What needs to be done
Leave the pictures out and print, word for word, the lines below from the one with "Focus the フリガナ text field" through the final line.

Collected data
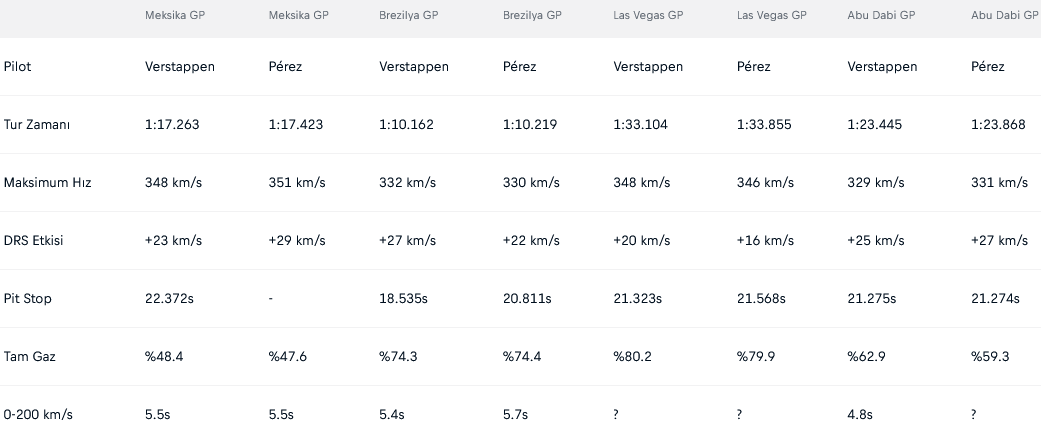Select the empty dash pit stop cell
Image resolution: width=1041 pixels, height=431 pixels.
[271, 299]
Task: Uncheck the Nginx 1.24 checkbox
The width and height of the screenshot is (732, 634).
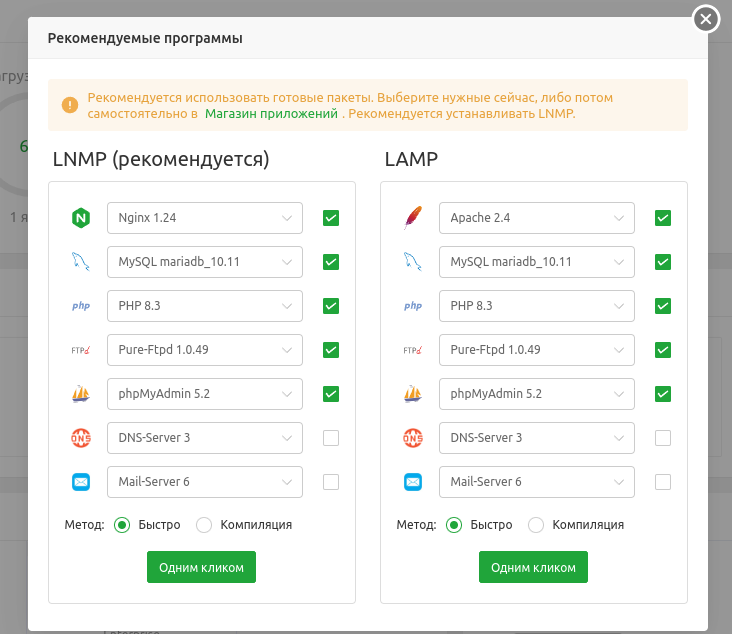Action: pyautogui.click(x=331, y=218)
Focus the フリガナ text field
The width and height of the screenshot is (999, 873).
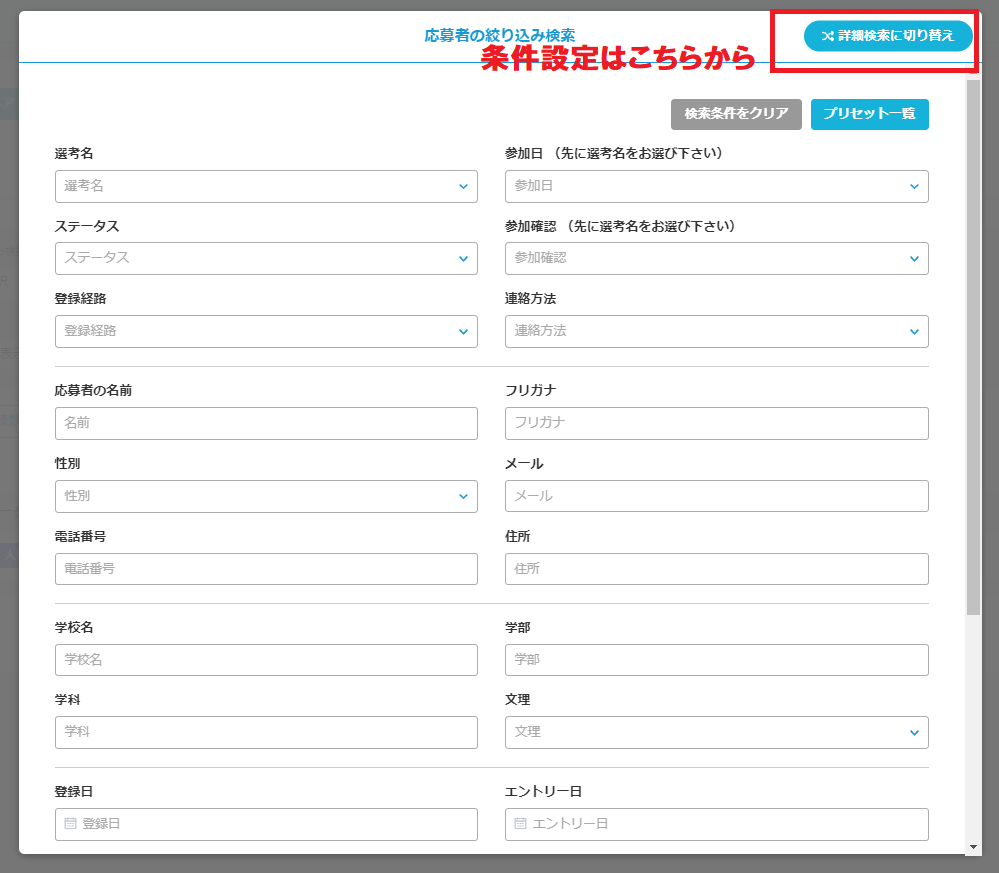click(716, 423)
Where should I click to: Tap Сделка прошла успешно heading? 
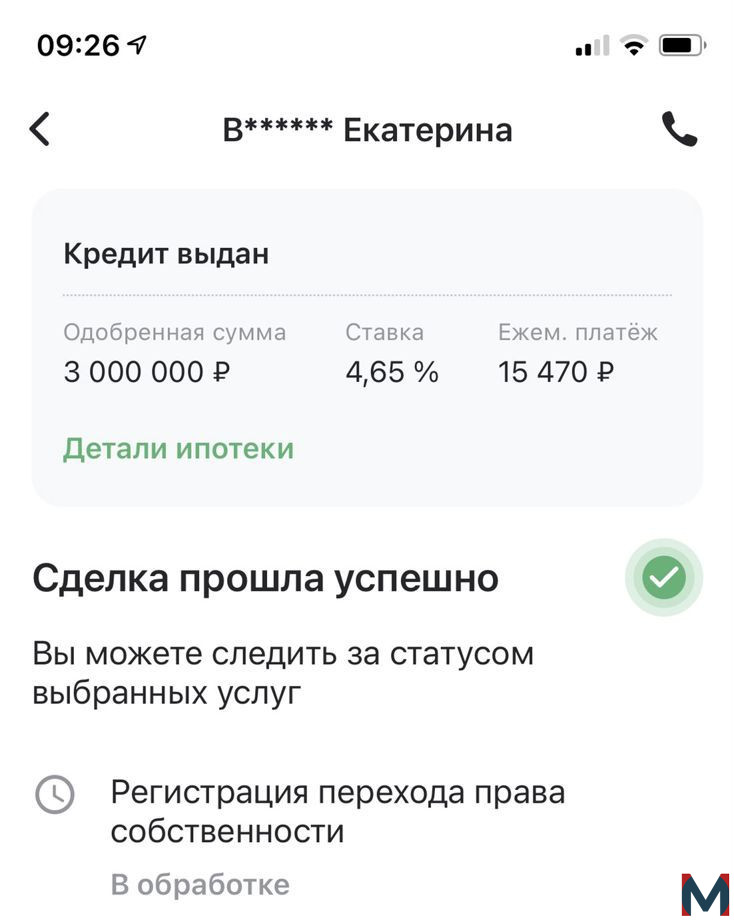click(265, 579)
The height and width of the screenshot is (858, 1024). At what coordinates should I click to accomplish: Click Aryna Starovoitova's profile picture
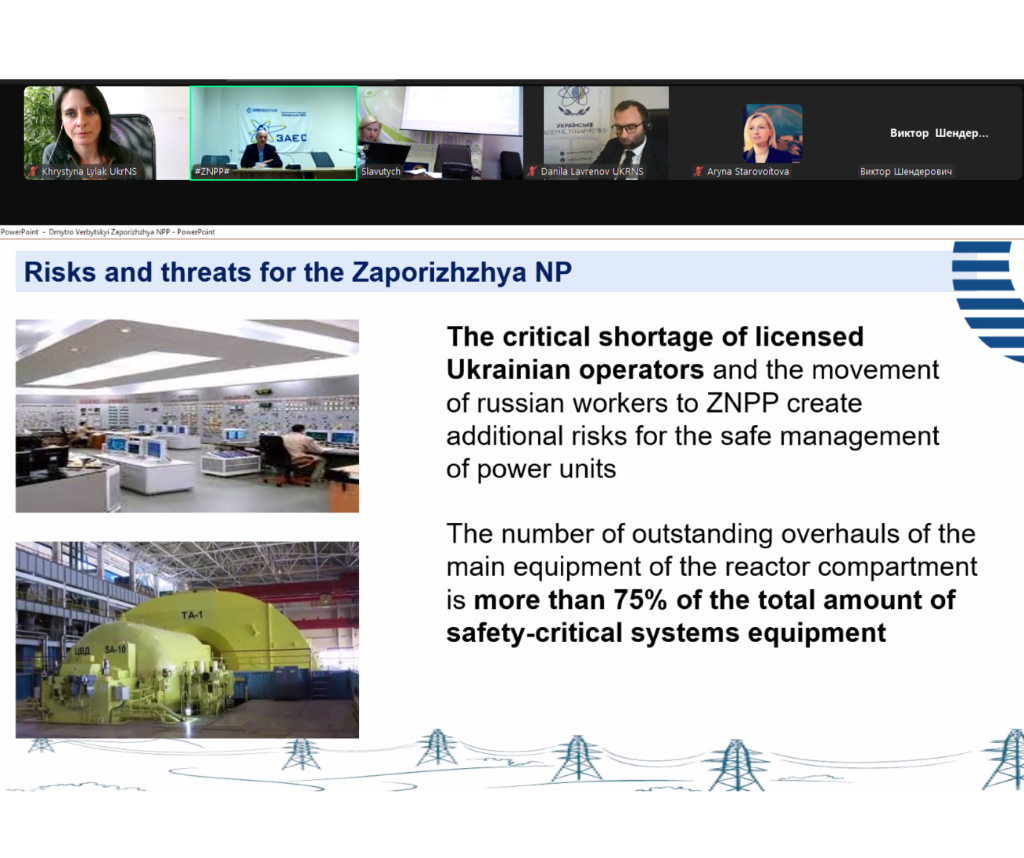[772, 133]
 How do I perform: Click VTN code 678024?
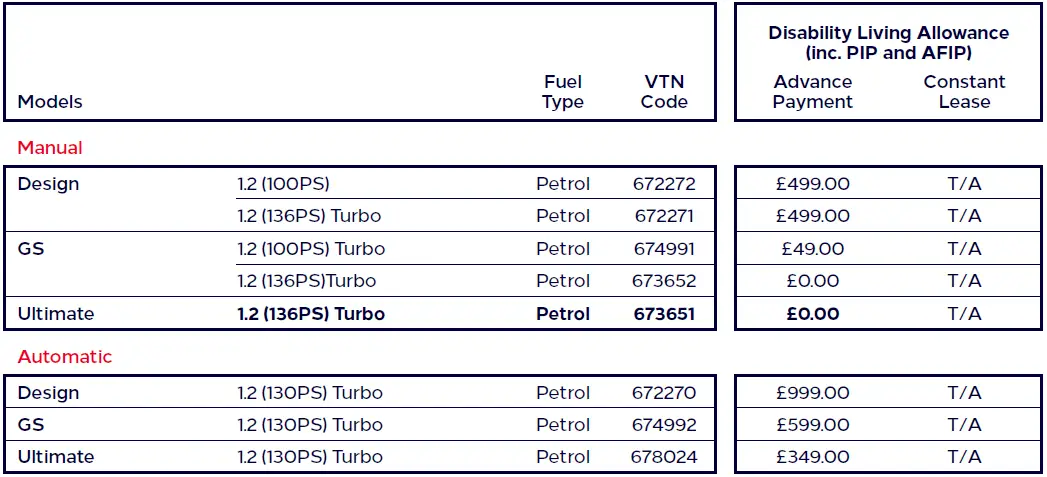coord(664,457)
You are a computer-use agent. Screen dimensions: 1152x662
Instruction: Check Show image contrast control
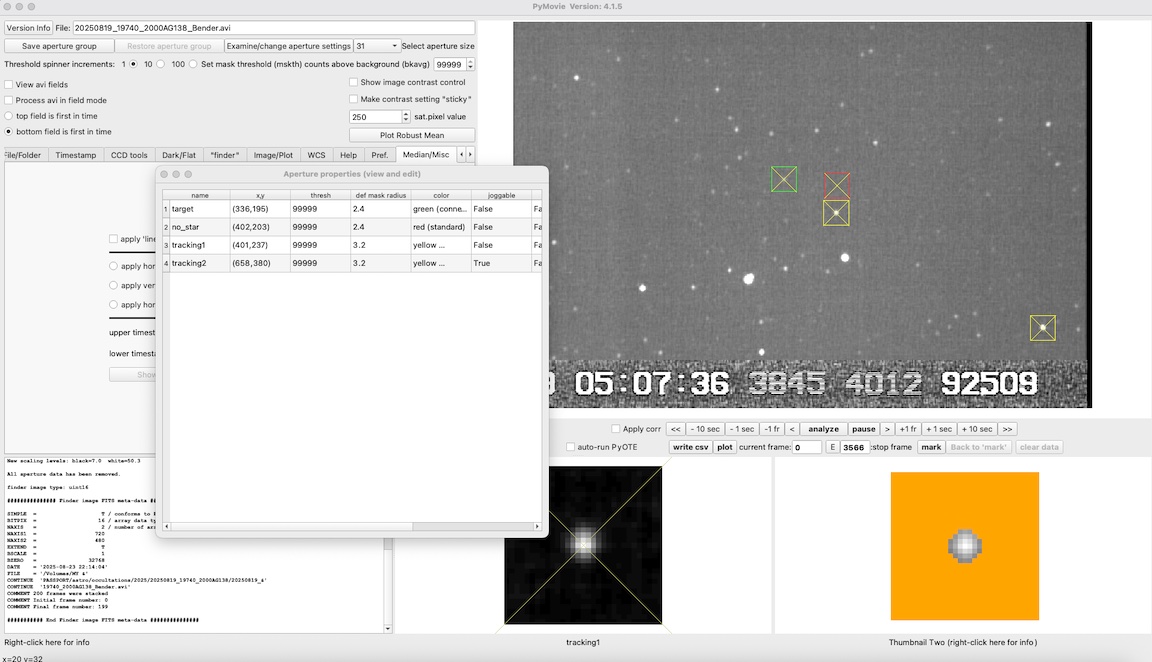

Your solution
Focus the フリガナ text field
The width and height of the screenshot is (999, 873).
click(716, 423)
Where should I click to: Tap Сделка прошла успешно heading? 
click(265, 579)
The height and width of the screenshot is (858, 1024). At what coordinates should I click to accomplish: Click Aryna Starovoitova's profile picture
[772, 133]
 How do I perform: Click VTN code 678024?
coord(664,457)
You are a computer-use agent. Screen dimensions: 1152x662
Instruction: Check Show image contrast control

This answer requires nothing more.